» Exercise requirements: Restate all the data exactly, so that each line is the same as before.

Collection entries:
-------------------------

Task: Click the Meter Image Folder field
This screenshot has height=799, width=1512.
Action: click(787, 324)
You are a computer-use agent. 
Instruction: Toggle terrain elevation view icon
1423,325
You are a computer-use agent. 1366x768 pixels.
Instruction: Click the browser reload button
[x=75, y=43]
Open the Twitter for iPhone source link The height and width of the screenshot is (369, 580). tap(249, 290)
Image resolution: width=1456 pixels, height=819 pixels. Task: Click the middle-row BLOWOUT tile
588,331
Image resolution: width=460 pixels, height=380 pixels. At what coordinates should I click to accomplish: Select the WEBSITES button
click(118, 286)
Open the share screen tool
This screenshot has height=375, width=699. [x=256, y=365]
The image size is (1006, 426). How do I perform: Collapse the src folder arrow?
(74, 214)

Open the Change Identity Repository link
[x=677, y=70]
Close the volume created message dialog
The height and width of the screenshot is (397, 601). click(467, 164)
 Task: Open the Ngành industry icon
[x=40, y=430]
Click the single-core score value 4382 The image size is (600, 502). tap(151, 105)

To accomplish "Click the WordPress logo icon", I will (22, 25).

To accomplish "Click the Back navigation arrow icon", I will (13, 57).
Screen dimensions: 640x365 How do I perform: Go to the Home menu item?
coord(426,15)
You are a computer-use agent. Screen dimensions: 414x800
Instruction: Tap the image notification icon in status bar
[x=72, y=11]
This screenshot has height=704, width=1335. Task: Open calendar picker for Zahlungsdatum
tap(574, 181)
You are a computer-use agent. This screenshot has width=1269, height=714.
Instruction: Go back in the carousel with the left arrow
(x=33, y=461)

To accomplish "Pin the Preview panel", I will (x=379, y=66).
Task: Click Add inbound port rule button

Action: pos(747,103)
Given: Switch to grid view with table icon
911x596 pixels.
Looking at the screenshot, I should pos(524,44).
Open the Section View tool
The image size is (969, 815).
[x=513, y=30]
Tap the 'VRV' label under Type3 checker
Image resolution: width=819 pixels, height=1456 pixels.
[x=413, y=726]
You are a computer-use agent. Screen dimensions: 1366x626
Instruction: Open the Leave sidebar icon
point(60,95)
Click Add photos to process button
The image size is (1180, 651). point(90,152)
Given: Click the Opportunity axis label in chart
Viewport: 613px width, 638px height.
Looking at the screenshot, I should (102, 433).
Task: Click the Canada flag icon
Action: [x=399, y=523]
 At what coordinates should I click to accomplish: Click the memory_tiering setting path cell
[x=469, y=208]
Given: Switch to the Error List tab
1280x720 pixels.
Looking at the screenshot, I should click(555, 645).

-------------------------

» Written reply:
Task: Click the Meter Image Folder field
This screenshot has height=799, width=1512.
Action: click(787, 324)
You are a computer-use agent. 
Instruction: Toggle terrain elevation view icon
1423,325
You are a computer-use agent. 1366x768 pixels.
Instruction: Click the browser reload button
[x=75, y=43]
Open the Twitter for iPhone source link The height and width of the screenshot is (369, 580). tap(249, 290)
Image resolution: width=1456 pixels, height=819 pixels. Task: Click the middle-row BLOWOUT tile
588,331
Image resolution: width=460 pixels, height=380 pixels. At what coordinates should I click to accomplish: Select the WEBSITES button
click(118, 286)
Open the share screen tool
This screenshot has height=375, width=699. [x=256, y=365]
The image size is (1006, 426). How do I perform: Collapse the src folder arrow?
(74, 214)

Open the Change Identity Repository link
[x=677, y=70]
Close the volume created message dialog
The height and width of the screenshot is (397, 601). click(467, 164)
 Task: Open the Ngành industry icon
[x=40, y=430]
Click the single-core score value 4382 The image size is (600, 502). tap(151, 105)

To accomplish "Click the WordPress logo icon", I will (22, 25).

To accomplish "Click the Back navigation arrow icon", I will (13, 57).
Screen dimensions: 640x365 How do I perform: Go to the Home menu item?
coord(426,15)
You are a computer-use agent. Screen dimensions: 414x800
Instruction: Tap the image notification icon in status bar
[x=72, y=11]
This screenshot has height=704, width=1335. Task: Open calendar picker for Zahlungsdatum
tap(574, 181)
You are a computer-use agent. This screenshot has width=1269, height=714.
Instruction: Go back in the carousel with the left arrow
(x=33, y=461)

To accomplish "Pin the Preview panel", I will (x=379, y=66).
Task: Click Add inbound port rule button

Action: pos(747,103)
Given: Switch to grid view with table icon
911x596 pixels.
Looking at the screenshot, I should pos(524,44).
Open the Section View tool
The image size is (969, 815).
[x=513, y=30]
Tap the 'VRV' label under Type3 checker
Image resolution: width=819 pixels, height=1456 pixels.
[x=413, y=726]
You are a computer-use agent. Screen dimensions: 1366x626
Instruction: Open the Leave sidebar icon
point(60,95)
Click Add photos to process button
The image size is (1180, 651). point(90,152)
Given: Click the Opportunity axis label in chart
Viewport: 613px width, 638px height.
Looking at the screenshot, I should (102, 433).
Task: Click the Canada flag icon
Action: [x=399, y=523]
 At what coordinates should I click to accomplish: Click the memory_tiering setting path cell
[x=469, y=208]
Given: Switch to the Error List tab
1280x720 pixels.
Looking at the screenshot, I should click(555, 645).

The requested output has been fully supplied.